Japanese Universities Order 25 Petaflop Supercomputer from Fujitsu

By: Michael Feldman

Michael Feldman, Managing Editor

Fujitsu is building what will be Japan’s floppiest supercomputer to date. On Tuesday, the company announced it received an order from the University of Tokyo and the University of Tsukuba for a 25 petaflop system, which will be used for scientific research and engineering.  The supercomputer will be housed at the Joint Center for Advanced High-Performance Computing (JCAHPC) and is scheduled to be operational in December 2016.

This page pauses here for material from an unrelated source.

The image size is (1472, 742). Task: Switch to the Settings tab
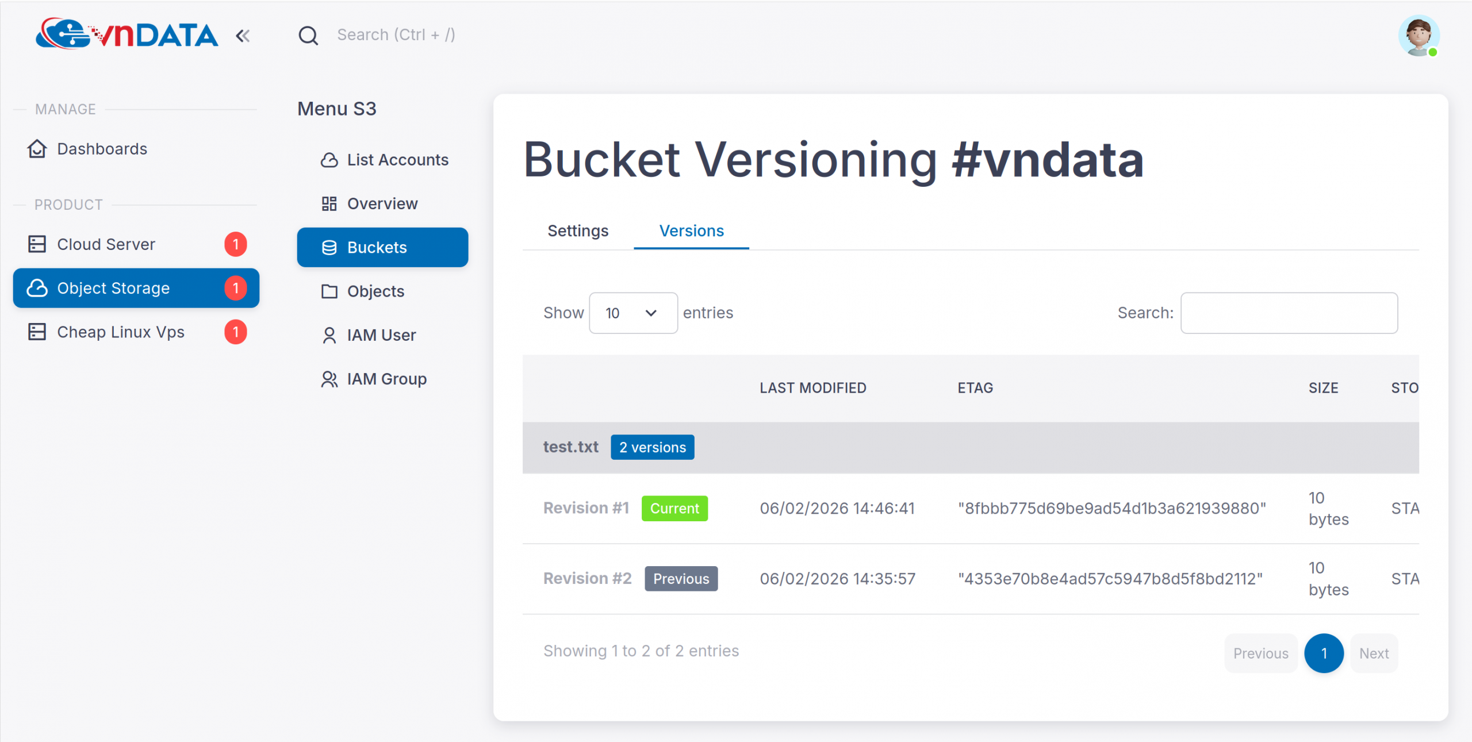point(577,231)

The new machine, known as Oakforest-PACS, will be made up of 8,208 PRIMERGY nodes equipped with Intel Xeon Phi processors (“Knights Landing”). Employing some simple arithmetic reveals that each node contains a single Phi chip with no accompanying Xeon CPU host. Unlike GPU accelerators, the new Knights Landing chips can operate as standalone processors, avoiding the complication of the host-coprocessor model. (In fact, the only Xeon CPUs in the system are in 51 additional PRIMERGY units, including 20 login nodes, devoted to non-computational functions.) Aggregate memory capacity is listed at 900 TB, which works out to about 100 GB per node. It’s not clear if that includes any “near” memory, the 3D high bandwidth memory that is integrated in the Xeon Phi package.

The computational nodes are hooked together with the new 100 Gbps Omni-Path interconnect, Intel’s answer to EDR InfiniBand. Omni-Path, an architecture derived from QLogic’s TrueScale InfiniBand and Cray’s Aries interconnects, is the technology Intel intends to carry forward into exascale designs. It matches EDR InfiniBand speeds, bit for bit, and offers a number of advanced features that promises to improve application performance.

Oakforest-PACS will be built from 2U chassis building blocks, each containing eight nodes (so more than 24 double precision teraflops per box). Given the density of the system, Fujitsu is using hot water cooling technology to disperse the heat load. Such cooling technology is quickly becoming standard fare on supercomputers these days as the computational density of servers ratchets up.

The system will also include a 26 PB Lustre disk-based file system, accelerated with a 940 TB file cache employing SSDs. The storage will be supplied by Data Direct Networks (DDN).

When it goes online, Oakforest-PACS will certainly be a top 10 supercomputer based on the TOP500 Linpack rankings.  If it were operational today, it would probably be the number 2 system, behind the 55-petaflop (peak) Tianhe-2 world champ, but by December there is likely to be some additional competition at the top of the list.  Compared to Japan’s current leader, the K computer used at RIKEN’s Advanced Institute for Computational Science, the Oakforest-PACS system will be more than twice as performant from a pure FLOPS standpoint.

Oakforest-PACS has been on the drawing board since 2014, and was originally scheduled to be deployed in 2015. It is described as a “Post T2K System,” which is a supercomputer specification based on Intel’s Xeon Phi architecture. The original T2K spec was developed for pre-petascale machinery and was based on a four-socket quad-core AMD Opteron node. But of course life went on and the standard evolved into a manycore design. Although T2K was intended to be an “open” specification, it was developed and adopted by just three institutions: the University of Tokyo, the University of Tsukuba, and Kyoto University.

As one might imagine from its academic buyers, Oakforest-PACS will be devoted to research work, including computational science and engineering, and will be available to nationwide Japanese researchers and their international collaborators. The system will also be used as a training and education resource for computer science students, especially those interested in high performance computing.

Although this particular system is all Intel, the universities have not put all their supercomputing eggs into the same architectural basket. The University of Tokyo, for example, operates three other supercomputers: a Power7-based Hitachi system (54.9-teraflops), and two SPARC64 IXfx-based Fujitsu PRIMEHPC FX10 supercomputers (1.1 petaflops and 136.2 teraflops). The University of Tsukuba operates three Cray systems, one with Xeon and Xeon Phi processors, and two others with Xeons and NVIDIA GPUs.

Oakforest-PACS is intended to operate for more than five years, until at least 2022, at which point it will be replaced by a 100-plus petaflop system. The University of Tokyo, will be deploying a number of its own supercomputers over the next decade. Starting July 2016, the university will begin installing a Xeon-based SGI 540-node cluster, 120 of which will be equipped with NVIDIA’s latest P100 GPUs. That system is expected to deliver between 1.81 and 1.93 petaflops and will boot up in March 2017. In the middle of 2018, the university will deploy a 50-plus petaflop supercomputer, which in 2024 will be replaced by a machine that will top out at more than 200 petaflops. Of course by then it will presumably be operating in the shadow of the first exascale machines running in Japan, China, Europe, and the US.